— Begin —
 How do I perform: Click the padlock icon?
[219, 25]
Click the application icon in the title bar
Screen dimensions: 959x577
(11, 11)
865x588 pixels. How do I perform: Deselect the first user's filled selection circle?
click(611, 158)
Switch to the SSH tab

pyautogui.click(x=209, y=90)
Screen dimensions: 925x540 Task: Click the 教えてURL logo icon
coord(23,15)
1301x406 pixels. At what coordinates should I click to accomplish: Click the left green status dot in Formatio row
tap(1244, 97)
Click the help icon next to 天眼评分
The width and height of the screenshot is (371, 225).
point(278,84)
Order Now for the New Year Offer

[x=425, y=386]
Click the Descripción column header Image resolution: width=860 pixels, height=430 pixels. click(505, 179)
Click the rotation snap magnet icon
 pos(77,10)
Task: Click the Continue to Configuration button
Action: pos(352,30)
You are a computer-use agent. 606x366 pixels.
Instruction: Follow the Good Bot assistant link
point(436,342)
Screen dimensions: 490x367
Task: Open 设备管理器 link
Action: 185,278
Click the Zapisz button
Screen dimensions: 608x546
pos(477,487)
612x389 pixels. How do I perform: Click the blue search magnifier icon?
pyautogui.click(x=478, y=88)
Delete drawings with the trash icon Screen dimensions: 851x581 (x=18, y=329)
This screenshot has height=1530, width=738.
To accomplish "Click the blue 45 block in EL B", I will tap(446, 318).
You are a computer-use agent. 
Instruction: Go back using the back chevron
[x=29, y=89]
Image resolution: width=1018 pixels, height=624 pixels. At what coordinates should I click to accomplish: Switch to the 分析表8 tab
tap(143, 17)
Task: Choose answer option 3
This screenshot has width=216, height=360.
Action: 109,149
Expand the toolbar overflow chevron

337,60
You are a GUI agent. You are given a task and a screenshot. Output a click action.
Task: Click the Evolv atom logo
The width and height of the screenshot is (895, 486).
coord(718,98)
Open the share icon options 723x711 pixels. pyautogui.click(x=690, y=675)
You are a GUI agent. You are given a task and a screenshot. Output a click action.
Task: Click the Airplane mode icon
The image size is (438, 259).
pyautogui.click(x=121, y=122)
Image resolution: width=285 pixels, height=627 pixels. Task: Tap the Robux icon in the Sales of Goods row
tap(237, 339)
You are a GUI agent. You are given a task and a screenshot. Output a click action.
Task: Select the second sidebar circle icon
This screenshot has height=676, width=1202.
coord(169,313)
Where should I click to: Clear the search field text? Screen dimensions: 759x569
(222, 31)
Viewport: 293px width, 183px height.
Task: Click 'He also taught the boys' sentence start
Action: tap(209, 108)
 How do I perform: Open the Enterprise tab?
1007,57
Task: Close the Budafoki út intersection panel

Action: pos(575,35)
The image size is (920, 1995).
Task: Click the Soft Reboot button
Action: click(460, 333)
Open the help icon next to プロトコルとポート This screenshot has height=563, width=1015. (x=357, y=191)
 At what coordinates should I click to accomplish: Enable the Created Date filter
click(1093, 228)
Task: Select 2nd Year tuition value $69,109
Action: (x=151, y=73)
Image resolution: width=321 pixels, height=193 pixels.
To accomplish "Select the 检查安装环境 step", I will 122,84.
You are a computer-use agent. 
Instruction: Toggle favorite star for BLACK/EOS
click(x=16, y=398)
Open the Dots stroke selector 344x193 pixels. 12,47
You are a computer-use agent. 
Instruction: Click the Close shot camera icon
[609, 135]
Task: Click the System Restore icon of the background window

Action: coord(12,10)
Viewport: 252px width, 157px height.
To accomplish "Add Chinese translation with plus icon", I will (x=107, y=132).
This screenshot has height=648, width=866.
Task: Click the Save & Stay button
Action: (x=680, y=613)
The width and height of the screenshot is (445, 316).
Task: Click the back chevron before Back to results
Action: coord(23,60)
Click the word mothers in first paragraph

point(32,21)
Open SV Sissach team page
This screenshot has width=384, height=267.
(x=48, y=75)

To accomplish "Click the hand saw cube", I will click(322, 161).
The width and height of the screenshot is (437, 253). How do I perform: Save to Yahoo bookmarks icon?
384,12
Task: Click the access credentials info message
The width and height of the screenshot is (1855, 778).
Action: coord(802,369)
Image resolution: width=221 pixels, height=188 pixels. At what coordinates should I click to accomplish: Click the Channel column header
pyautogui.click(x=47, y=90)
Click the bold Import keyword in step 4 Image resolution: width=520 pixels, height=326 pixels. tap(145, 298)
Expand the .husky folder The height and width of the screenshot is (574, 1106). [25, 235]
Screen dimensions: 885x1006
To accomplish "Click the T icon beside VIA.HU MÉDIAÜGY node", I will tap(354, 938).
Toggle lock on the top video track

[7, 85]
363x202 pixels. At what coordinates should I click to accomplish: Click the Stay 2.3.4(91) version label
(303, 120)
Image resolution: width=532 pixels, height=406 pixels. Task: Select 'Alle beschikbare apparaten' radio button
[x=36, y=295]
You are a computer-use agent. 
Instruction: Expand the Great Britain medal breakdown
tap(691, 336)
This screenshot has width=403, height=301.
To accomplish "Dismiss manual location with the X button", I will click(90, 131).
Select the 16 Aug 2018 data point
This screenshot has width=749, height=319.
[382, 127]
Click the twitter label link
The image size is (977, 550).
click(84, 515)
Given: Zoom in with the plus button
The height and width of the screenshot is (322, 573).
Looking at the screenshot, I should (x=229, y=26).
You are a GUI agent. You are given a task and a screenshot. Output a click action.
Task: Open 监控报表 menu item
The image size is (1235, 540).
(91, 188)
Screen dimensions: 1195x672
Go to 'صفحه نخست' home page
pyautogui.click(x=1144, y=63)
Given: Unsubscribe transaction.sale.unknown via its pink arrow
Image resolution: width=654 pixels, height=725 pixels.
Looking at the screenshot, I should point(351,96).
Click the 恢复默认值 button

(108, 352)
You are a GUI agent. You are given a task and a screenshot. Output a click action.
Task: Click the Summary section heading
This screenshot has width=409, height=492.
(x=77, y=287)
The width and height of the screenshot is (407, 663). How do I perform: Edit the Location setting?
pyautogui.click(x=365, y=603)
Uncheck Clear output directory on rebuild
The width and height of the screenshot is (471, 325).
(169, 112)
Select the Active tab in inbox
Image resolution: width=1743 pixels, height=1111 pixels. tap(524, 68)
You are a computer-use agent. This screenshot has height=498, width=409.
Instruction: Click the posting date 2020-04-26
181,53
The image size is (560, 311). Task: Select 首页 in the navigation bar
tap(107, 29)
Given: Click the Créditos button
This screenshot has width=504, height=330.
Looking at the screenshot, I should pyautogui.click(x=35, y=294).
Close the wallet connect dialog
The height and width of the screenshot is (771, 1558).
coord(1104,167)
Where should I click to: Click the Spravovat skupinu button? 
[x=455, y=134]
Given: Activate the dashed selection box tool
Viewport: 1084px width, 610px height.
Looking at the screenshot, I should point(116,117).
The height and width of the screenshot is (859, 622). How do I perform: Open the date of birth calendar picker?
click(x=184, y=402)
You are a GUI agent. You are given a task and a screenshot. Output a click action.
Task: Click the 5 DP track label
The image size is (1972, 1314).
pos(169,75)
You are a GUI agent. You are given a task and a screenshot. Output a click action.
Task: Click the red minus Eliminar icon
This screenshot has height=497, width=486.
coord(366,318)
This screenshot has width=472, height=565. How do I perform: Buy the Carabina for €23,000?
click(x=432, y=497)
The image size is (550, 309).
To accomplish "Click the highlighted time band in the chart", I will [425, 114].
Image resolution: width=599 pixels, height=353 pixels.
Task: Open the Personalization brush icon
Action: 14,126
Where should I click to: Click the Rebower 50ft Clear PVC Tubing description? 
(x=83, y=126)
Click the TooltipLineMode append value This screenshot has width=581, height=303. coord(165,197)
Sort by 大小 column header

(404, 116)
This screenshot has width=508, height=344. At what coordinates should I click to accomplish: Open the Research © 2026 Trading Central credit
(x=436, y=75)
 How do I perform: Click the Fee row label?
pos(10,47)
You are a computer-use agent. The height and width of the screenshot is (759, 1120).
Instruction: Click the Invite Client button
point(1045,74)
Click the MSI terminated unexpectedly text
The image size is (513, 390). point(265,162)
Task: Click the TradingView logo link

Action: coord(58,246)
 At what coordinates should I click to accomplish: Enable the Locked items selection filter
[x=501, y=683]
— End —
■ Direction ■
Extract the records verbatim, starting at the line that contains "Click the TooltipLineMode" and ending at the line that contains "point(1045,74)", with both of those lines included.

■ Result below ■
Click the TooltipLineMode append value This screenshot has width=581, height=303. coord(165,197)
Sort by 大小 column header

(404, 116)
This screenshot has width=508, height=344. At what coordinates should I click to accomplish: Open the Research © 2026 Trading Central credit
(x=436, y=75)
 How do I perform: Click the Fee row label?
pos(10,47)
You are a computer-use agent. The height and width of the screenshot is (759, 1120).
Instruction: Click the Invite Client button
point(1045,74)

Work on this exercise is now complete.